(Collected data)
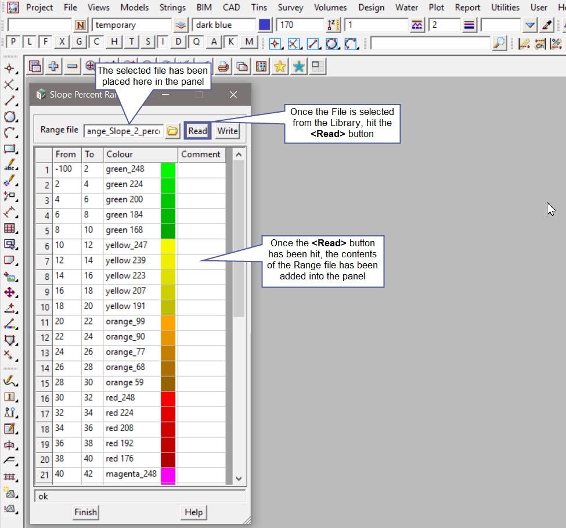Click the Range file folder browse icon
566x528 pixels.
(x=172, y=131)
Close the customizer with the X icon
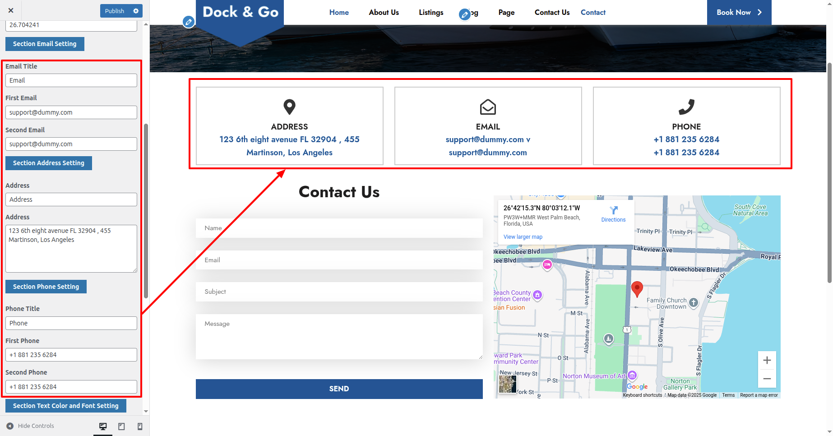833x436 pixels. (11, 11)
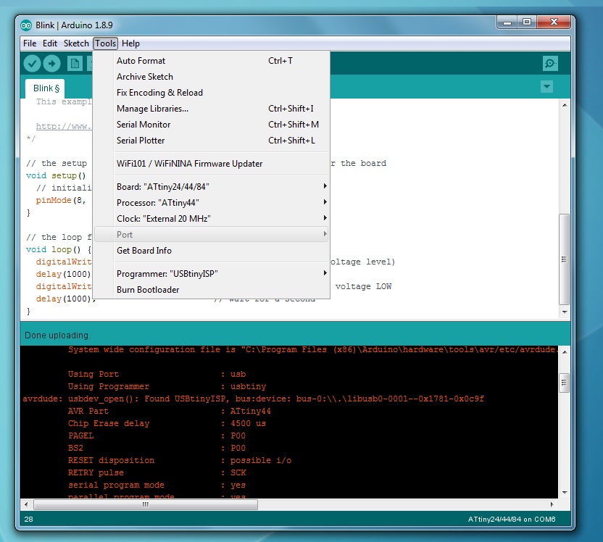
Task: Launch the Serial Plotter menu entry
Action: [141, 141]
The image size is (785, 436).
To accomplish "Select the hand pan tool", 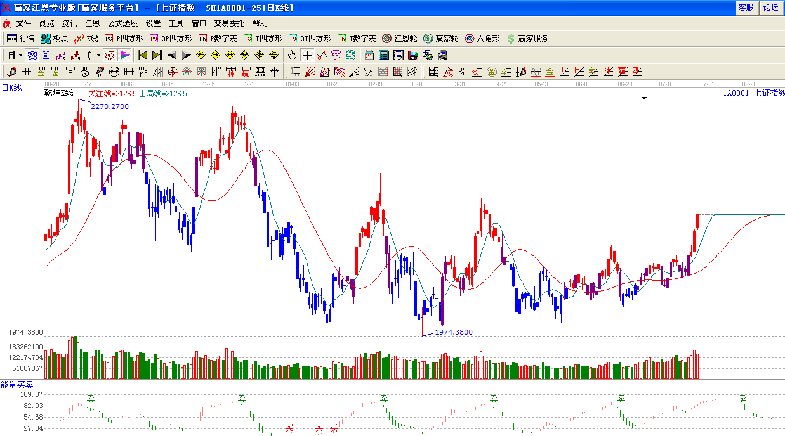I will click(292, 55).
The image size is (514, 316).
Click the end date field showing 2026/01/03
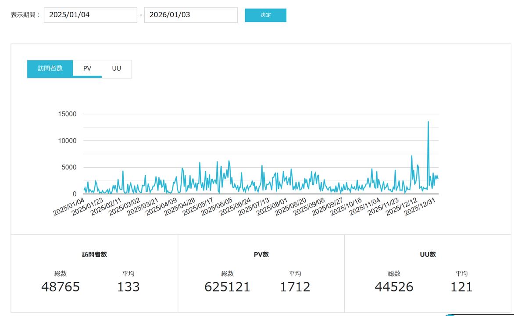point(191,15)
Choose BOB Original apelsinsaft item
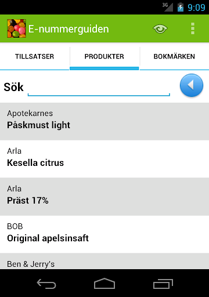Image resolution: width=209 pixels, height=297 pixels. (105, 234)
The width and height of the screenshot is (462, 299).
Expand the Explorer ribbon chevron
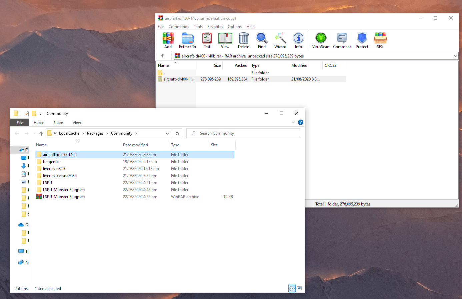pos(293,123)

EXERCISE DIRECTIONS. Gather up every line in the data above that contains the word "size", copying each one.

TASK OUTPUT.
The image size is (785, 436).
The image size is (514, 316).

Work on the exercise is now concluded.